**Exercise objective**. Carry on the TotalView Debugger passage below, starting right after its last sentence.

----- Quoted passage

TotalView Debugger is first and foremost a graphical debugger. It presents the user the program, its current data and state of execution, and a series of simple-to-use buttons and menu items.

The user's code is represented front and center in the middle of the TotalView Debugger process window, with the function call stack and the local variables displayed in nearby areas of the window. A small set of important operations like stepping are done via prominently placed buttons; more rarely used features are available through the menu system. Looking at a function is as simple as clicking on that function name in the function call stack pane. The developer or scientist can set a breakpoint with a single click on the relevant line number. The windows representing the user's code and data are all highly interactive. The user can use the mouse to "dive" on any function, variable, pointer, element, thread, process, or breakpoint in order to see more detail about it. Forward and back navigation (similar to what users are accustomed to from working with the web) is available whenever the user is diving on a function or variable. Between the basic interface and the "dive" concept users have a very gentle learning curve to approach the more sophisticated capabilities offered by the debugger. While some users explore advanced techniques such as scripting with the command line interface, most users find all that they need in the GUI.

Many debugging sessions use just the easiest-to-locate features of the TotalView Debugger. However, if and when the troubleshooting process requires more nuanced inspection of or control over the application, TotalView provides a rich set of advanced features that can be called upon.

Array Visualization and Evaluation Points

A smaller number of troubleshooting situations require the analysis of large and/or complex data sets. TotalView gives the developer a great deal of flexibility in the representation of data, effectively giving them the ability to easily navigate complex structures that contain references and types whose interpretation depends on other parts of the program. Scientists and developers can often recognize correct and incorrect patterns within their programs if they are shown the data. TotalView users can call up graphical representation of program data (surface plots of arrays), program state (program call graph), communication state (MPI message queues), and memory management state (heap statistics and heap graphical display) to look for these patterns. TotalView can help the user flag erroneous patterns by providing statistical analysis of program data, detecting cycles within communication patterns, and highlighting leaked blocks of memory.

Sometimes the sheer volume of data threatens to overwhelm the developer - and TotalView provides coping mechanisms. TotalView can display sliced and filtered portions of very large array type data sets, can subset attach to very large parallel applications, can filter data displayed on the message queue and program call graphs, and provides a Boolean filtering mechanism on heap memory data.

If the problem relates to the way data changes as the program executes, TotalView allows users to set watchpoints on any memory location. These watchpoints are somewhat like breakpoints that trigger when the memory value at the location changes. As a more advanced technique, watchpoints can be set that only trigger when some specific condition that may involve the old and new value is true. When examining program data in various data exploration windows, TotalView highlights recently changed values.

----------
----- Stored data

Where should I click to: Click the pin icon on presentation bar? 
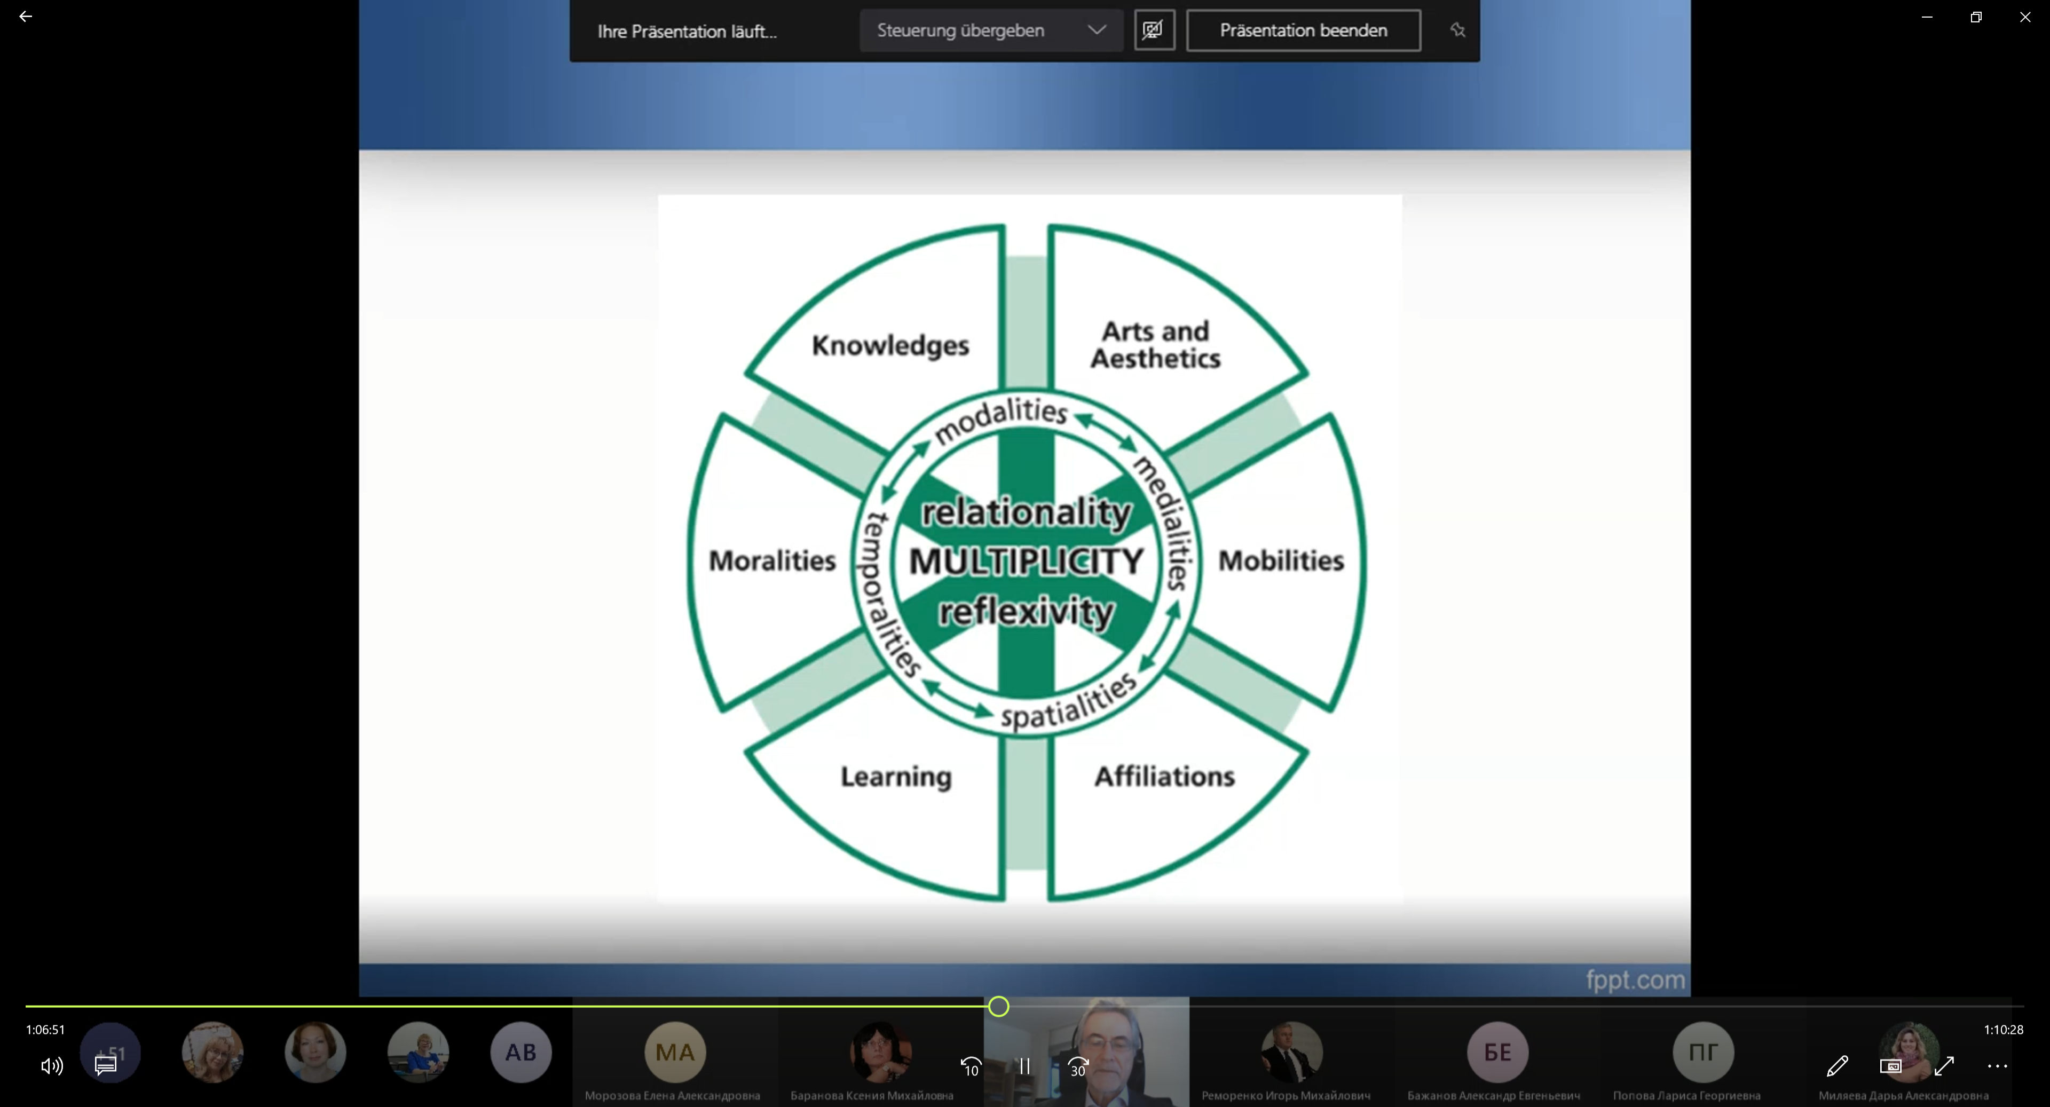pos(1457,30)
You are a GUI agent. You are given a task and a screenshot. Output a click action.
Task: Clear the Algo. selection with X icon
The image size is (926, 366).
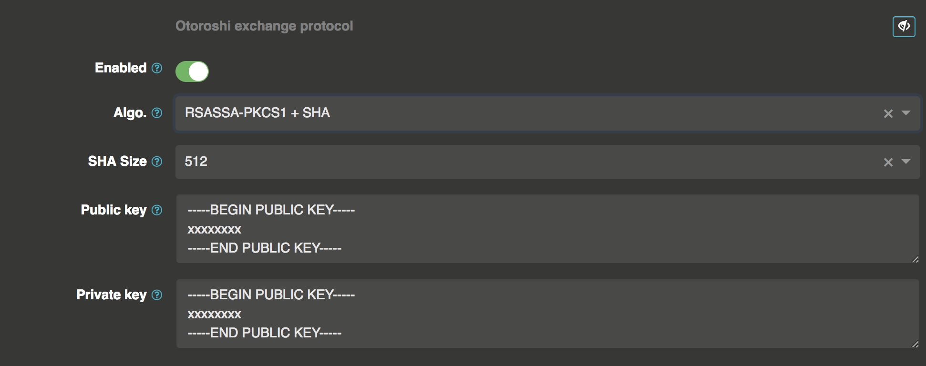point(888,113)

----------

**Output of the exercise**.
For the "racey" or more difficult to reproduce bugs the developer may need to take a more active role in "steering" the application in order to reproduce an otherwise rare situation, input data or sequence of concurrent operations. In these cases, TotalView users can leverage an unparalleled degree of process control. The developer can also inject data by adjusting the value of variables or registers. With scripting, memory painting and hoarding, and the ability to call functions and C++ methods, reset the program counter, and even "patch" the program on the fly without recompilation, an advanced user can concentrate on the code, confident of her ability to reproduce even the most obscure scenario.

TotalView provides a fully programmable and scriptable command line interface enabling programmers to systematically look at data and/or control program execution, Two of the unique features of the TotalView command line interface are that it remains asynchronous and that individual commands can be "directed at" arbitrary sets of threads and/or processes. This means that a scientist can request the value of a variable as it exists in hundreds or thousands of processes with a single command. The output of such a command can easily be captured, parsed, and analyzed "in place" in the debugging script. The TotalView command line interface is asynchronous in that one or more processes can be running while the interface is accepting input, and commands that continue one or more process return right away.

Parallel Debugging

The TotalView Debugger provides a powerful environment for debugging parallel programs. It allows users to easily control and inspect applications that are composed of not just a single process, but sets of thousands of processes running across the many compute nodes of a supercomputer.

TotalView's user interface is built around the idea that the user typically wants to focus on a single process from among the many that make up their parallel application. At any point they may wish to work with this process alone, work with this process and related other processes, or work with all the processes that make up the job. Alternatively, they may want to switch their focus to another process.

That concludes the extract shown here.